Ebbene, La guerra di Charlie Wilson riesce in tutto questo. Perché è un film sceneggiato in una maniera così perfetta e arricchito da dialoghi tanto brillanti come non se ne vedevano da anni, che va goduto a prescindere: a prescindere dall’ideologia criptica, dalla patina da blockbuster della confezione, dall’atteggiamento furbetto e ingannatore del suo regista Mike Nichols (guarda caso, quello dell’altrettanto furbetto Closer!).

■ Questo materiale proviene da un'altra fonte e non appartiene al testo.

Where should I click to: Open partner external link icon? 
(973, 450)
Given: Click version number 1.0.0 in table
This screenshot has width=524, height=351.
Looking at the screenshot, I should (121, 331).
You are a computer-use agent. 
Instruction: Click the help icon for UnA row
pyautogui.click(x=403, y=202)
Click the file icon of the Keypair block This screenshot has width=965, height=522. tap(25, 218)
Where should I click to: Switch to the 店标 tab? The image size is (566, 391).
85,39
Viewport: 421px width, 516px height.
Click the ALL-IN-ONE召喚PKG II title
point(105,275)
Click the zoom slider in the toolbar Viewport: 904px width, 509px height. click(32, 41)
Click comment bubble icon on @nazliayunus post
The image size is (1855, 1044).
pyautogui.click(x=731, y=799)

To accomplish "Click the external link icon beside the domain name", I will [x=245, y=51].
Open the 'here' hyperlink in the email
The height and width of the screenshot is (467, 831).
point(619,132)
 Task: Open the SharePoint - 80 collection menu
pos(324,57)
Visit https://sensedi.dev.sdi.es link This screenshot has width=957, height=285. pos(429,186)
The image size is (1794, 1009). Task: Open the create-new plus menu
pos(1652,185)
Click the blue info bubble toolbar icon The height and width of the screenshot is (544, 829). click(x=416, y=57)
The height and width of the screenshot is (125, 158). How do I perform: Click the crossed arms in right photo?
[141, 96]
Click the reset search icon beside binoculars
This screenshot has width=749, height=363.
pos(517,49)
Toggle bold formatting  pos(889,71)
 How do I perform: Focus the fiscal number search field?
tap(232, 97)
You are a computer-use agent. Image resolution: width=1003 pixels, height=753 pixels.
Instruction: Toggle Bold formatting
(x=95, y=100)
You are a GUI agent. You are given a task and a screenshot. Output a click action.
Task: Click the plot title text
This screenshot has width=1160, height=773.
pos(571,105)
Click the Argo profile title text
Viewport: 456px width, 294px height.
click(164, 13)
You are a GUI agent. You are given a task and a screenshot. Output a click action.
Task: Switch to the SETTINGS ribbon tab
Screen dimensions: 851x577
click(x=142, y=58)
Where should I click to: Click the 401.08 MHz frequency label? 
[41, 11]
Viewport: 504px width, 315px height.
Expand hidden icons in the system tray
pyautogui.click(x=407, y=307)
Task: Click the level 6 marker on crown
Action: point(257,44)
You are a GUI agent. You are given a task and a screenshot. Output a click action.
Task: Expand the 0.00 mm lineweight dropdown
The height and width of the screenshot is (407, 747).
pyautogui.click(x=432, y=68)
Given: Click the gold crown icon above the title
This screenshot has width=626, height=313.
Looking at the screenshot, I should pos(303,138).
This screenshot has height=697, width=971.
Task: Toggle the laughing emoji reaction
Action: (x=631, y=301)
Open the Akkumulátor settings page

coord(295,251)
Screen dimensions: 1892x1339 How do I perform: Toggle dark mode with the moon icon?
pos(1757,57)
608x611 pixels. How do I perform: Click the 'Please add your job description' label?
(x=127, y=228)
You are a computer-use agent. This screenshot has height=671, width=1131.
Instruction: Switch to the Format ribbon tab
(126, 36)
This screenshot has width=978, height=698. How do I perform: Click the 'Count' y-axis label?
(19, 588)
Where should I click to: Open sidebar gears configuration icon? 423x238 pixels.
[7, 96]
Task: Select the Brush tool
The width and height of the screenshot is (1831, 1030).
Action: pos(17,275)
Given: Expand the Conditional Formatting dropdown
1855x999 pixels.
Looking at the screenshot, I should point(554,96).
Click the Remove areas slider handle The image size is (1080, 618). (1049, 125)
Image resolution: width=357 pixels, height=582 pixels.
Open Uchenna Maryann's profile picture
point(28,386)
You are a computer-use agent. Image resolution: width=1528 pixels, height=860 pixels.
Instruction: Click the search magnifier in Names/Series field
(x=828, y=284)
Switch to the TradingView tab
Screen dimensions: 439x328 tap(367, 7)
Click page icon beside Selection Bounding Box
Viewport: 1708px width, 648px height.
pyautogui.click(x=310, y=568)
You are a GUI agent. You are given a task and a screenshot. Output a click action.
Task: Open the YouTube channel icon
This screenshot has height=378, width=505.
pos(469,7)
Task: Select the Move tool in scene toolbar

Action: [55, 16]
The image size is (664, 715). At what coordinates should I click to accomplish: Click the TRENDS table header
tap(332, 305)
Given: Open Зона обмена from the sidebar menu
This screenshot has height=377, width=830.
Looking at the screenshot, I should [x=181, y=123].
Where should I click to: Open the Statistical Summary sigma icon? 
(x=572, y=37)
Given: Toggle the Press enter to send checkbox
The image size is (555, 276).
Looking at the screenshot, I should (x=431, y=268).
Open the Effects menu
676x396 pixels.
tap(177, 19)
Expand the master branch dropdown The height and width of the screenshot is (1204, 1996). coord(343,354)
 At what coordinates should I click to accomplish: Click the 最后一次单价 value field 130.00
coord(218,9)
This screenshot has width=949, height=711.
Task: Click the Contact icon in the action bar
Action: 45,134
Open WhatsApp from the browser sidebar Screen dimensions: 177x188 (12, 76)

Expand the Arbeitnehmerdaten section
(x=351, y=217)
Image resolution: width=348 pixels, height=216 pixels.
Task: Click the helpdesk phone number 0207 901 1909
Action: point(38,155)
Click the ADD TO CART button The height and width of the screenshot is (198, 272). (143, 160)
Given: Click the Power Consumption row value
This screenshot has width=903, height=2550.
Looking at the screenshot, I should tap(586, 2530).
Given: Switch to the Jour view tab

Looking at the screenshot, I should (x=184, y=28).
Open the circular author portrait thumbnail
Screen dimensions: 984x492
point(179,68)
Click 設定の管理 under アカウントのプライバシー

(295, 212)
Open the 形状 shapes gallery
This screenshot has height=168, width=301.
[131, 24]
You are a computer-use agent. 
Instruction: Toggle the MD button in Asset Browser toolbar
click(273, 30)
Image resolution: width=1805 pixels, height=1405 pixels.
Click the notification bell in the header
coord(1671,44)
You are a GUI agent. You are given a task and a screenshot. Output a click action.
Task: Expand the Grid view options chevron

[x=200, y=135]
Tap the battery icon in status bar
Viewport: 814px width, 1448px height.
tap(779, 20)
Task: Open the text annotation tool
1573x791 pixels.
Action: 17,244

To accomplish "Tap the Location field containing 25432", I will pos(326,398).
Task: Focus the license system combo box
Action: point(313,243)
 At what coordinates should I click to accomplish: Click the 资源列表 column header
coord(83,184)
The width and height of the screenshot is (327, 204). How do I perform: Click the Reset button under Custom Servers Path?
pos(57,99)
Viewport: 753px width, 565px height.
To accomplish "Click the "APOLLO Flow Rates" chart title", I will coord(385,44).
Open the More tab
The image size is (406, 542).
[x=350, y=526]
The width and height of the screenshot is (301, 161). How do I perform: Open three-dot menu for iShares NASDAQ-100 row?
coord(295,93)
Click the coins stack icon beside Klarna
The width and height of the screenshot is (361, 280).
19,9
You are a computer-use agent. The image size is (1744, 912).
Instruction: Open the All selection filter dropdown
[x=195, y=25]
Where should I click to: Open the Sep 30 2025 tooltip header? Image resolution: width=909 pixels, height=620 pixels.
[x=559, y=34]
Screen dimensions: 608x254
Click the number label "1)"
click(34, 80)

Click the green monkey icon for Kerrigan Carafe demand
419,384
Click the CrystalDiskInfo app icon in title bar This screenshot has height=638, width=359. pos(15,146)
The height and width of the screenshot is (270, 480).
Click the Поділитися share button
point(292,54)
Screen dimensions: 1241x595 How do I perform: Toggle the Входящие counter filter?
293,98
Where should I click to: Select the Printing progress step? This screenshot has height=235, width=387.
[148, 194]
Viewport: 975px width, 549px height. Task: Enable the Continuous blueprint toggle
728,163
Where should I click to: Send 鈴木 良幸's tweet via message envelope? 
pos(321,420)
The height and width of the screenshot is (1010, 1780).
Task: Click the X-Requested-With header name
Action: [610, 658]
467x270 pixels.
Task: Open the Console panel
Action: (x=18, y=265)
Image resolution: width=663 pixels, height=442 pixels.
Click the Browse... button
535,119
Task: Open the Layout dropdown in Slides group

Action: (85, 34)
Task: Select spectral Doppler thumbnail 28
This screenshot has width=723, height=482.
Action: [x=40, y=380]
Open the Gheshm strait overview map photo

Ma di fronte ad un intreccio così ordinato e godibile, ad un ritmo così perfetto e soprattutto alla raffica di battute politiche più ciniche e divertenti che si siano sentite da anni a questa parte, non si può resistere. Eppure la questione dell’intrigo di politica estera da guerra fredda non è complicato, ma non è nemmeno dei più agili. Ma lo sceneggiatore Aaron Sorkin sa renderlo un giochetto: tutto comincia negli anni Ottanta, all’indomani dell’invasione dell’Afghanistan da parte dell’esercito russo. Il deputato texano Charlie Wilson (Tom Hanks) decide di farsi alfiere dell’interventismo USA. Un interventismo segreto, perché in tempi di guerra fredda un afflusso troppo evidente di denaro attirerebbe l’attenzione, come viene ricordato più volte. Si parla quindi di fiumi di milioni in finanziamenti segreti, che il politico riesce a far votare con l’aiuto diplomatico di un’avvenente donna di mondo (Julia Roberts), che manipola membri del governo, e di un uomo della CIA (Philip Seymour Hoffman), che ha agganci tra i governi dell’area mediorientale.

Proprio per la brillantezza delle prove attoriali passa gran parte del successo del film: dapprima si scopre un Tom Hanks sempre monoespressivo, ma capace come non mai di piegare in due dalle risate, a suon di battute riuscitissime, di cui il bravo attore sa restituire sorprendentemente il cinismo. Poi si passa a rinverdire i fasti mai dimenticati di un’attrice come la Roberts, qui forse ingiustamente relegata ad un ruolo non marginale, ma che la lascia in scena troppo poco tempo. E infine si giunge alla conferma di quello che è il talento più genuino dell’Hollywood degli ultimi anni, Seymour Hoffmann, semplicemente perfetto con quegli occhialetti a specchio e la solita mimica impertinente: non ha uno sguardo per un’ora e mezza (per colpa proprio degli occhiali), ma sa regalarci un’espressività da fare invidia a orde di attorucoli nostrani.

In definitiva, una pellicola godibile e divertente come pochissime, furba sì, ma senza eccedere (d’altronde…è Hollywood, my darling! Cosa pretendere di più?!), tutta da gustare dall’inizio alla fine. Adatta sia a chi cerca l’intrigo politico e la rivisitazione della Storia, sia a chi vuole farsi due risate sui meccanismi del sistema politico americano. Da non perdere.